BEGIN PROVIDED MATERIAL
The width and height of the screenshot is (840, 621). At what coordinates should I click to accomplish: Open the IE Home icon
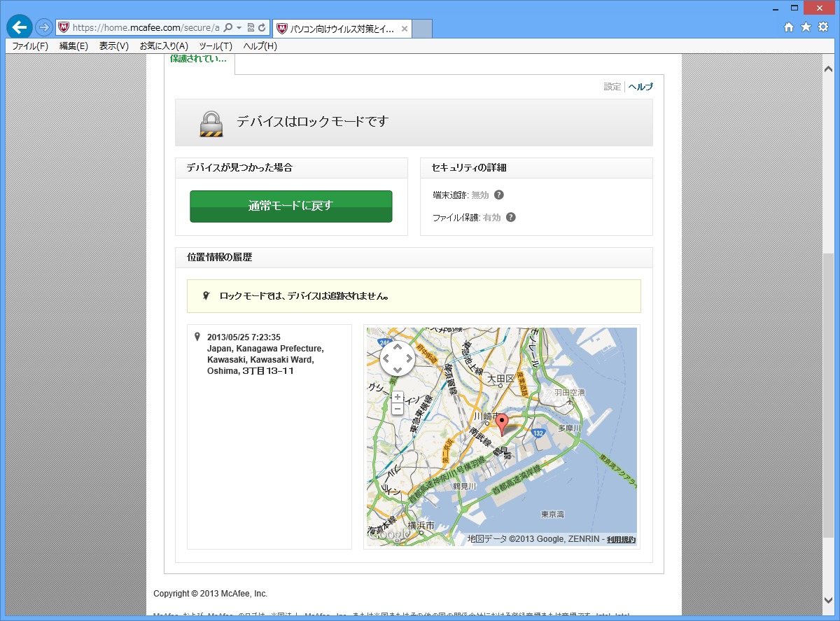click(x=789, y=27)
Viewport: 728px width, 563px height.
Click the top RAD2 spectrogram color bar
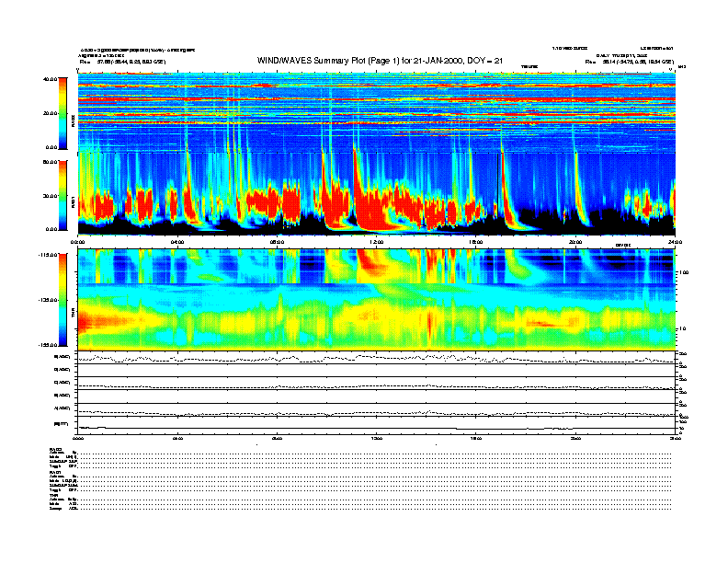(61, 112)
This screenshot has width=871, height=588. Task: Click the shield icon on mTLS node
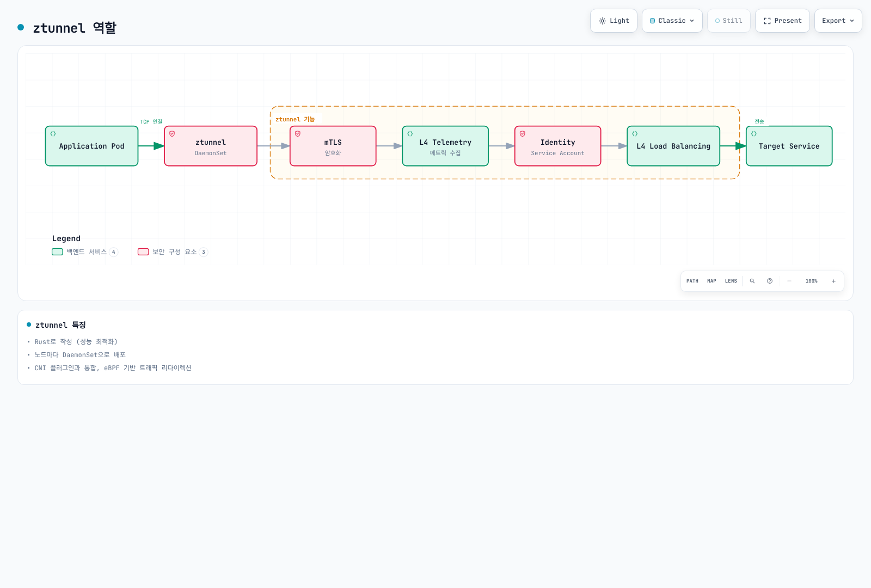coord(298,133)
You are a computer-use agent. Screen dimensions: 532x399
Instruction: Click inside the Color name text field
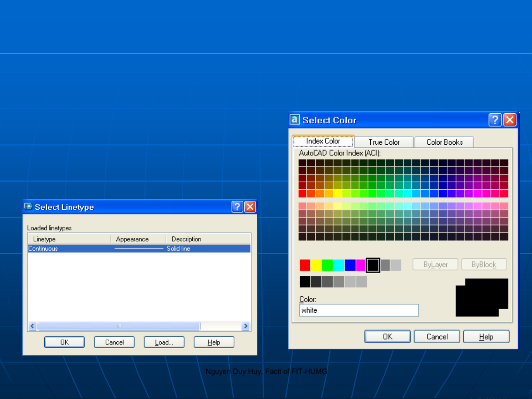(x=358, y=310)
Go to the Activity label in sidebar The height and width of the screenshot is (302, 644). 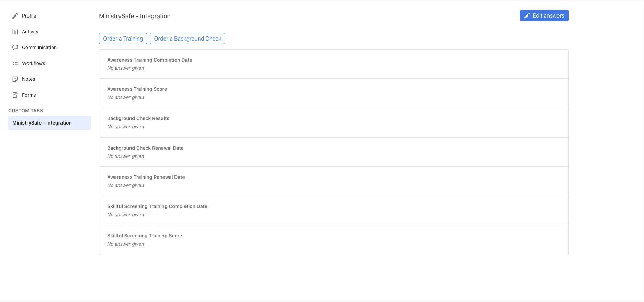(x=30, y=32)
END PROVIDED MATERIAL
Above are the records; copy from them only the lines starting at the one containing "Viewport: 728px width, 563px height." and ending at the one containing "You are a computer-use", exactly and without pictures.

## SOLUTION TO THIS PROBLEM:
Viewport: 728px width, 563px height.
Click the top RAD2 spectrogram color bar
(61, 112)
This screenshot has width=871, height=588. Task: Click the shield icon on mTLS node
coord(298,133)
You are a computer-use agent. Screen dimensions: 532x399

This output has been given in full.